MULTIMODAL IDENTIFICATION OF NEUROBIOLOGICAL SUBTYPES ASSOCIATED WITH KETAMINE RESPONSE IN TREATMENT-RESISTANT DEPRESSION USING NETRAAI
Background
Ketamine has demonstrated rapid antidepressant effects in treatmentresistant depression (TRD), but its psychoactive properties complicate blinding and obscure identification of true biological response. Integrating multimodal clinical and neurobiological data may help resolve response heterogeneity and clarify ketamine’s mechanisms of action.
Methods
We reanalyzed data from a small, randomized, double-blind, placebo-controlled crossover Phase II trial of intravenous racemic ketamine (0.5 mg/kg) versus saline placebo in TRD (NCT00088699; n=33). NetraAI, an explainable AI/ML framework designed to identify low-dimensional human-interpretable feature sets, was used to analyze and integrate baseline clinical symptom scales (e.g., MADRS, HAM-A, HAMD-17, BDI), physiological measures (e.g., BMI), volumetric structural MRI features, and resting-state MEG recordings. Due to the crossover design, participant data from both infusion sessions were pooled, yielding 63 analyzable cases (3 incomplete subject datasets were excluded). Pooling was performed to increase statistical power while preserving within-subject treatment labels; analyses focused on identifying stable subgroup structure rather than independent observations. Treatment response was defined as a ≥40% reduction in MADRS scores at Day 7. The NetraAI framework partitions the patient population into explainable and unexplainable subpopulations, focusing on identifying compact (2-4 variable), multimodal feature sets defining biologically coherent Model-Derived Subgroups (MDS).
Results
Multimodal integration revealed multiple internally consistent reproducible ketamine responder MDS characterized by convergent clinical, anatomical, and functional signatures. One MDS (p=0.028, Cohen’s d=2.11) integrated elevated emotional reactivity with reduced posterior cingulate and inferior parietal white matter volumes, implicating default mode network and emotional regulation circuitry consistent with ketamine’s glutamatergic modulation of largescale networks.
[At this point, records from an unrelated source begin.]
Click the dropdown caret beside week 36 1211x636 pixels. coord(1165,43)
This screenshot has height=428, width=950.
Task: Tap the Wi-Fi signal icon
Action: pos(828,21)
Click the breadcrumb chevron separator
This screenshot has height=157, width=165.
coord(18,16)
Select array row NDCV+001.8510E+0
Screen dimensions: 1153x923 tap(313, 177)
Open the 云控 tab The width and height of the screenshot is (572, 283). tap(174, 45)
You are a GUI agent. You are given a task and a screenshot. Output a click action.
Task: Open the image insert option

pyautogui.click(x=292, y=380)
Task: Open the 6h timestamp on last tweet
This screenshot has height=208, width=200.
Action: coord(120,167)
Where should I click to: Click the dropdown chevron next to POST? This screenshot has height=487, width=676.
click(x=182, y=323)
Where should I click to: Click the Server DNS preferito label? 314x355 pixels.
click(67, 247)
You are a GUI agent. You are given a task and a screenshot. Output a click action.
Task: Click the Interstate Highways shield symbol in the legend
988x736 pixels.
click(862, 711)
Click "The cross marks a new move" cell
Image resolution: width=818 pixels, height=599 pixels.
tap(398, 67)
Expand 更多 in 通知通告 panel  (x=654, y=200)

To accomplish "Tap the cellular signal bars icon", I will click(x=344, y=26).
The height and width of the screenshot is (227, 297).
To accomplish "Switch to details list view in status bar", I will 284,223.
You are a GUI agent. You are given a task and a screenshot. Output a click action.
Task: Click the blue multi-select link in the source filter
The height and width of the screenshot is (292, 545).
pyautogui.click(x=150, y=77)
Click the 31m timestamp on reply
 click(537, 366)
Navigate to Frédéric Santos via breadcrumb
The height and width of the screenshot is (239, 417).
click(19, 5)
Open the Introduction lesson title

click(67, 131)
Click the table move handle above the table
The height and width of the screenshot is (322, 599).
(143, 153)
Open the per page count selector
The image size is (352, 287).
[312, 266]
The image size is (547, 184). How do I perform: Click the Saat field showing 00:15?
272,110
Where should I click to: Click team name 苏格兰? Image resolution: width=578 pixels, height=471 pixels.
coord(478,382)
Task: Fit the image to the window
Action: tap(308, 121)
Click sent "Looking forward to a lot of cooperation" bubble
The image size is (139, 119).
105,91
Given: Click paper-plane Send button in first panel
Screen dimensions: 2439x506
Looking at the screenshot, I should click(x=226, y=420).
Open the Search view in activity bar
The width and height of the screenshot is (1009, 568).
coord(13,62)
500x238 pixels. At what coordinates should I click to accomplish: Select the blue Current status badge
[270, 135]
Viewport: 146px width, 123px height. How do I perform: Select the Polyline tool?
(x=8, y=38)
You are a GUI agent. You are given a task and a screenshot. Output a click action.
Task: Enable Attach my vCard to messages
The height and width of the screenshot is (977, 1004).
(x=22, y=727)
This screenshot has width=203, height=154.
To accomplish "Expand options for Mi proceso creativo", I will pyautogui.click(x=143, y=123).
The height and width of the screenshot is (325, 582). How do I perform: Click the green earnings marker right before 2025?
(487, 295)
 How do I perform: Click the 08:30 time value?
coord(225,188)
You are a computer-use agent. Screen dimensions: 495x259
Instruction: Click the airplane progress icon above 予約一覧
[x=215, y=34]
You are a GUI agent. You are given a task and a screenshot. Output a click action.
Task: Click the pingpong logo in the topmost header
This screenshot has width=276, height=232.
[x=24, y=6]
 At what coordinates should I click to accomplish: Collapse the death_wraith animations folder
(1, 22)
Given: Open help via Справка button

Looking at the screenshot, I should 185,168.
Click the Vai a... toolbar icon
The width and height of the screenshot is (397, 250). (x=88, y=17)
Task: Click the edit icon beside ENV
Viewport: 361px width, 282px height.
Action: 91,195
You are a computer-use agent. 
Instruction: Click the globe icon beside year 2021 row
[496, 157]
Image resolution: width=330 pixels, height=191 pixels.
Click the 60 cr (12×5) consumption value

Another MDS (p=0.047, Cohen’s d=1.33) combined cardiovascular anxiety symptoms with elevated isthmus cingulate and lingual grey matter volumes, suggesting altered interoceptive and autonomic processing within salience-related networks. The large effect sizes of these MDS indicate clinically meaningful separation of strong ketamine responders. Additional MDS incorporating MEG-derived variables were also identified.
Conclusions
Integrating clinical symptoms, physiological measures, structural neuroanatomy, and functional network dynamics identifies distinct neurobiological pathways associated with ketamine response in TRD. These findings demonstrate how NetraAI’s multimodal data integration can link symptom dimensions to brain circuitry, support biomarker-informed patient stratification and improve interpretability of ketamine trials. Findings should be interpreted in the context of modest sample size and crossover design but collectively support the potential of explainable multimodal approaches to advance precision psychopharmacology and trial enrichment strategies in neuropsychiatric drug development.